DIAL 1119. MGM, 1950. Marshall Thompson, Virginia Field, Andrea King, Sam Levene, Leon Ames, Keefe Brasselle, Richard Rober, James Bell, William Conrad. Director: Gerald Mayer.

   There are a few things about Dial 1119 that make it particularly unique. Most noticeably, the film is largely bereft of any music, background or otherwise, giving it a rather somber, claustrophobic atmosphere. Which is fitting given the film is about an escaped murderer named Gunther Wyckoff (Marshall Thompson) holding a ragtag group hostage at a neon-lit watering hole.

   The sensibility is pure noir, as one cannot help but feel the undercurrent of despair and hopelessness. Lurking in the background are the aftereffects of the Second World War and its impact on postwar American society.

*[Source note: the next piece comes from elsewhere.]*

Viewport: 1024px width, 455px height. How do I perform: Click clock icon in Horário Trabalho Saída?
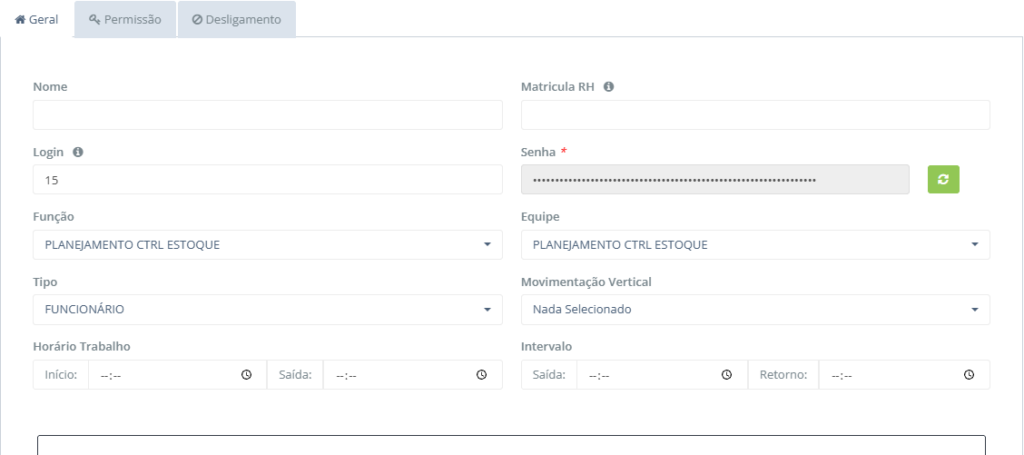[481, 375]
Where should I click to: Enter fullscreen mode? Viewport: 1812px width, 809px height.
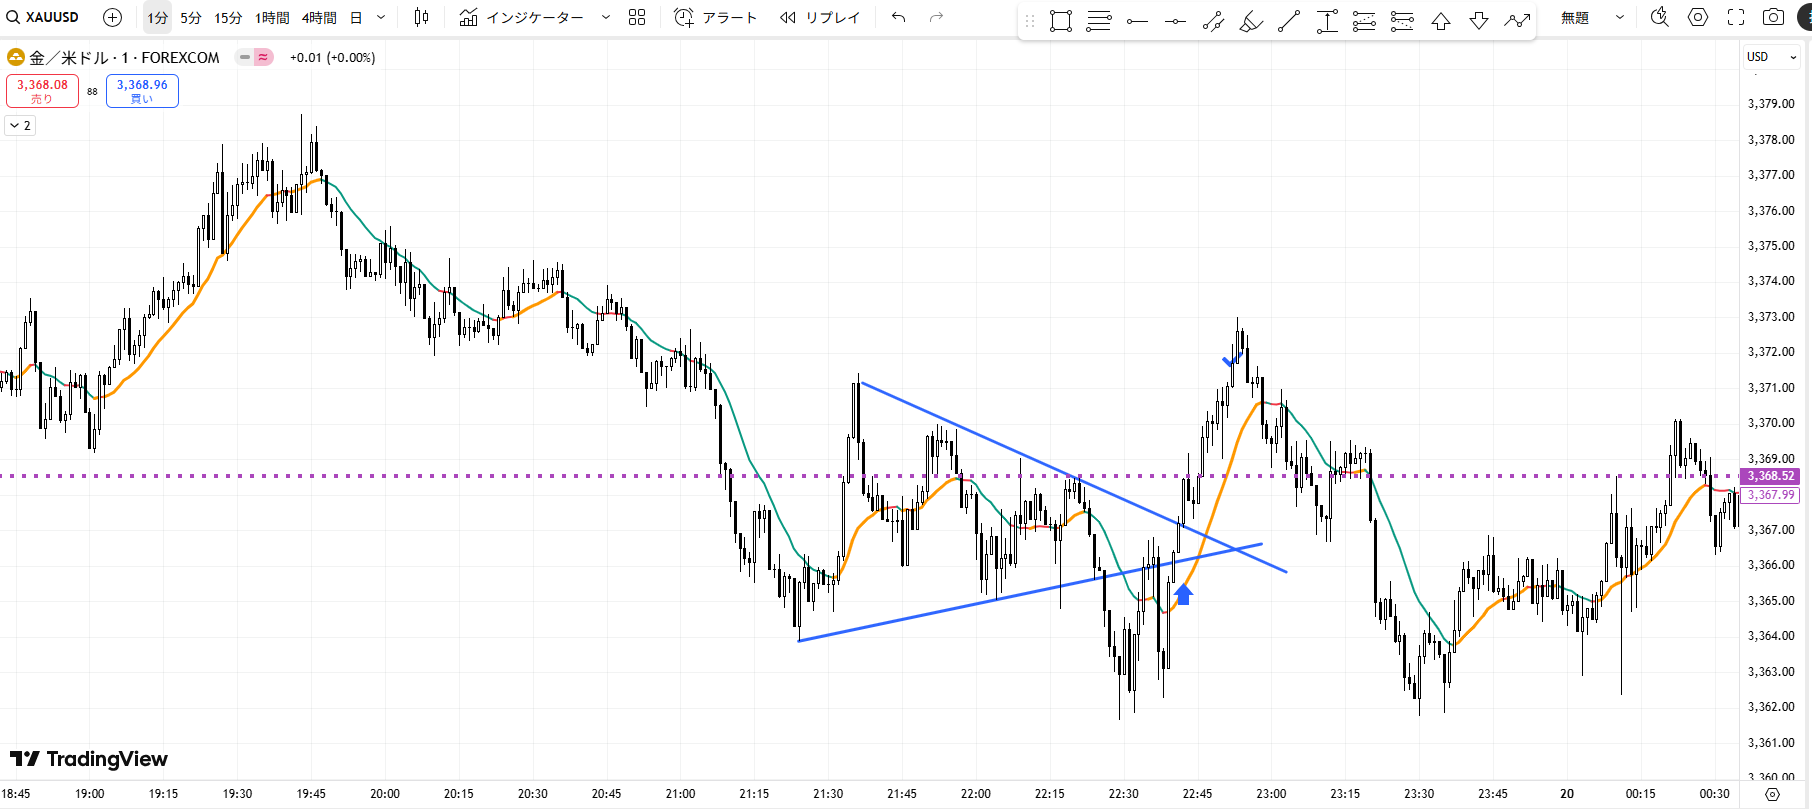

   Also adding to the film’s uniqueness are two additional elements that, in my estimation, work in its favor.

   First, the cast largely consists of actors and actresses who weren’t top billed names in the business. Crime film fanatics will surely appreciate Sam Levene and William Conrad. But neither of them is present in the movie for very long. Instead, the focus is really front and center on Marshall Thompson, who you may recognize from the sci-fi classic, It! The Terror from Beyond Space (1958). Trust me when I say that he’s very good in this and plays his part to the hilt. There’s something about his expressionless face that makes his character particularly memorable.

   Second, the film serves as a seething and prescient indictment of news media saturation in which tragic events are transformed into spectator sports designed for mass public consumption. Like many of the best crime films, Dial 1119 tells us as much about the society that produced the criminal as the criminal himself.

   Overall, Dial 1119 is worth a look. I didn’t know all that much about the movie going in, but after watching it, I can easily imagine myself returning for a second viewing sometime in the years ahead.